Saturday, January 17, 2015

How is the theme of death presented in Romeo's death soliloquy in act 5 scene 3? (pls include analysis if possible :) )

This soliloquy occurs after Romeo's fight with Paris results in Paris's death. Paris makes a final request that Romeo "open the tomb, lay me with Juliet." Romeo promises to do so, and as he begins to think on who Paris is and how their fortunes are aligned—he calls Paris "one writ with me in sour misfortune's book"—this leads him to muse on the subject of death, and particularly death that comes too early. Romeo knows that he, like Paris, will soon be a "slaughter'd youth," and as he lays Paris in the "triumphant grave" made a "lantern" by Juliet's beautiful presence, he says, "Death, lie thou there, by a dead man interr'd." This harks back to act I, scene IV, when Romeo says he fears "some consequence yet hanging in the stars" which would lead to "untimely death." Now the hour of that untimely death is upon him.

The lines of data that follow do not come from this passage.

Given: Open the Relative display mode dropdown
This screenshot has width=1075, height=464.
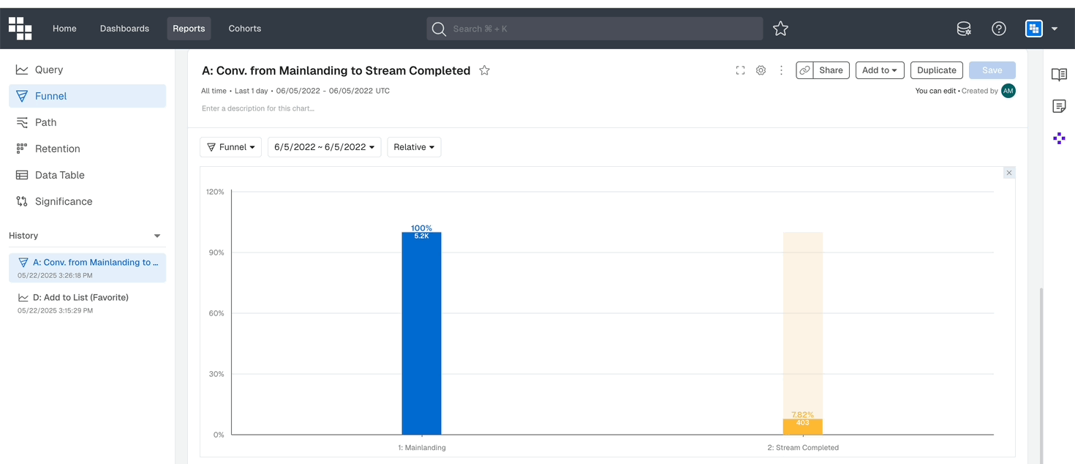Looking at the screenshot, I should [414, 147].
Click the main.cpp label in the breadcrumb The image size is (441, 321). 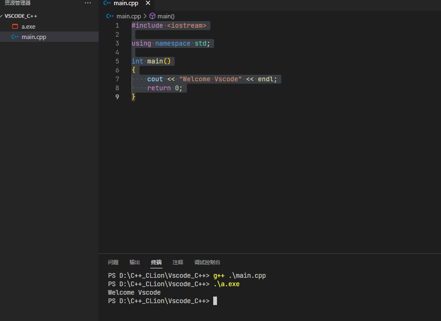coord(129,16)
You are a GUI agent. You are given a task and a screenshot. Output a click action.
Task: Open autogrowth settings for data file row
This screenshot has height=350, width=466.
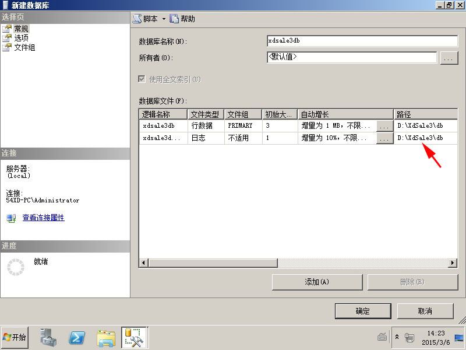pos(384,125)
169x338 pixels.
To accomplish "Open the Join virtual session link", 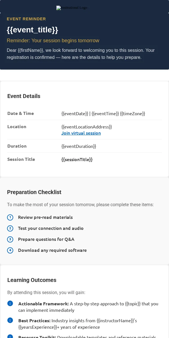I will (x=81, y=133).
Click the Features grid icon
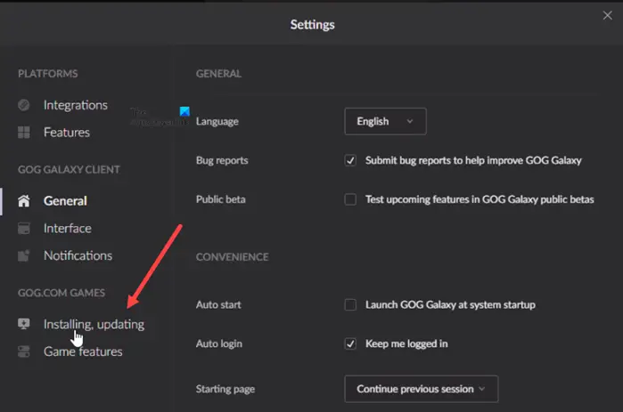 pyautogui.click(x=24, y=133)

Looking upon the two young people in their shared tomb, then, causes Romeo to reflect upon the power and nature of death, and the fact that "unsubstantial death" has seemingly not yet had any effect upon Juliet's beauty. While death has "suck'd the honey" of Juliet's breath from her, she is not "conquer'd," as "death's pale flag" has not been able to make her any less beautiful. Romeo questions the reasons behind this, characterizing death as both "unsubstantial"—that is, less powerful than it might be thought—and also "amorous," a "lean abhorred monster" who wishes to replace Romeo as Juliet's "paramour" and therefore preserves her beauty for himself. The image of death as such a "monster" is a vivid one, and Romeo declares that he will stay with Juliet so that this imagined monster shall not have her.
In bringing on his own death, then, Romeo will not only be chasing the "abhorred monster" from Juliet's side so that he can take his rightful place as her "paramour" once more—he will also be shaking off "the yoke of inauspicious stars." Although he is young, Romeo describes himself as "world-wearied," and although the specter of death he describes, the "unsavoury guide" and "desperate pilot," is unappealing, Romeo still envisions death as an escape from the "inauspicious" circumstances into which fate has led him. Romeo craves "everlasting rest" in "this palace of dim night."
The result of the love affair between himself and Juliet has been devastating for both families, and Romeo evidently, at this juncture, judges dying to be less wearying than living in the situation in which he now finds himself. He does not shrink from the realities of death—the imagery of "worms that are thy chamber-maids" is grotesque—and he ultimately considers the idea of "everlasting rest" at Juliet's side, protecting her from the "monster" of death which would love her, as something to be welcomed.